Excerpted data below:
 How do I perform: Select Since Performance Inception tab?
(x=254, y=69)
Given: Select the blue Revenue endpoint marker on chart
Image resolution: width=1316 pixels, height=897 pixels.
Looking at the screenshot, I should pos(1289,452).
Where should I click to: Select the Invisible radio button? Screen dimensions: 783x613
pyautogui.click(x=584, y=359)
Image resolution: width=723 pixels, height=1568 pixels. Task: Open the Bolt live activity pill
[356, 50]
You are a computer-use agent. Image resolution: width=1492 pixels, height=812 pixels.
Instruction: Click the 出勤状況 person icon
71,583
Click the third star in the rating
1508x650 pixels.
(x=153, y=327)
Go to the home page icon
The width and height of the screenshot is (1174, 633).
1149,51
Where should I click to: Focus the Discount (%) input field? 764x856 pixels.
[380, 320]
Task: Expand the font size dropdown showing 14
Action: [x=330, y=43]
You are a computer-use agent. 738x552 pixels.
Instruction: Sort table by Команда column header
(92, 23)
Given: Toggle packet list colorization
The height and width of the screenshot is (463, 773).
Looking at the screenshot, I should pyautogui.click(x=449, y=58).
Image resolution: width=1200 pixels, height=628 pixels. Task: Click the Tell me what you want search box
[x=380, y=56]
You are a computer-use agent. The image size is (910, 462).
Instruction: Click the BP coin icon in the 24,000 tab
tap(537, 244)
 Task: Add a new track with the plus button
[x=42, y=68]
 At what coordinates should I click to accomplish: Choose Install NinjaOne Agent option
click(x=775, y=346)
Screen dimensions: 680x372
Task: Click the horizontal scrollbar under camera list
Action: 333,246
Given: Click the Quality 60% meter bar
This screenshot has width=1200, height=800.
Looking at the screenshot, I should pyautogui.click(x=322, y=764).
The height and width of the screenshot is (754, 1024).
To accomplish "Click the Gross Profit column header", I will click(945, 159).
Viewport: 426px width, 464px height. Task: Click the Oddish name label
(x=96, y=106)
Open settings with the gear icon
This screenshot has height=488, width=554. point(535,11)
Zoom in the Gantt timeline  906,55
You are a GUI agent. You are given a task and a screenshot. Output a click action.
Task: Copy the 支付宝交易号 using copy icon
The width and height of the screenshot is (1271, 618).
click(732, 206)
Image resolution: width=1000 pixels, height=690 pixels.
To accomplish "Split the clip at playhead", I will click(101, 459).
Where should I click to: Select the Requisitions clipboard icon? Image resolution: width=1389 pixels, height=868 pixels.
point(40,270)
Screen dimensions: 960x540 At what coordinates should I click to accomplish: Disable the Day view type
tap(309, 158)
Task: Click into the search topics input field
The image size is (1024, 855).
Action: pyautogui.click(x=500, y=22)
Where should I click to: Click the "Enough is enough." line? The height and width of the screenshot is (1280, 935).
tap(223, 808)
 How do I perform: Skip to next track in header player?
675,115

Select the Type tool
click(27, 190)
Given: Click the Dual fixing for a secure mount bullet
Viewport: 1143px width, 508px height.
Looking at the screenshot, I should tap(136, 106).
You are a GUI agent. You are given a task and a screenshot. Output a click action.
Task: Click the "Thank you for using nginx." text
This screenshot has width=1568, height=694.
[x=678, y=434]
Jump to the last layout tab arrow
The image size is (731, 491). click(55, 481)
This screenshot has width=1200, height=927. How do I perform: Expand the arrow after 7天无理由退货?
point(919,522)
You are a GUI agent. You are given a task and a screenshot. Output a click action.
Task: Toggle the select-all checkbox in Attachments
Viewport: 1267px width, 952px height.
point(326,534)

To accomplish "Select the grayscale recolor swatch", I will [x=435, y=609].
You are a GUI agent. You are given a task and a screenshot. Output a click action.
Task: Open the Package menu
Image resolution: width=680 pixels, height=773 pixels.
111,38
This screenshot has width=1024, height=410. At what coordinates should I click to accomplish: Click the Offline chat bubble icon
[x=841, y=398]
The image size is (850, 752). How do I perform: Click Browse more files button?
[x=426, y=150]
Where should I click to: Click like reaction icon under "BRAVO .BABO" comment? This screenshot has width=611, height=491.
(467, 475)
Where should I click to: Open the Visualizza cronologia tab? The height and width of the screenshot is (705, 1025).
End of Excerpted data.
- What is required
What lines in the entries contain "will"? Report each one by copying it.

- Exercise result
To accomplish "Click the Gross Profit column header", I will click(945, 159).
To accomplish "Split the clip at playhead", I will click(101, 459).
To accomplish "Select the grayscale recolor swatch", I will [x=435, y=609].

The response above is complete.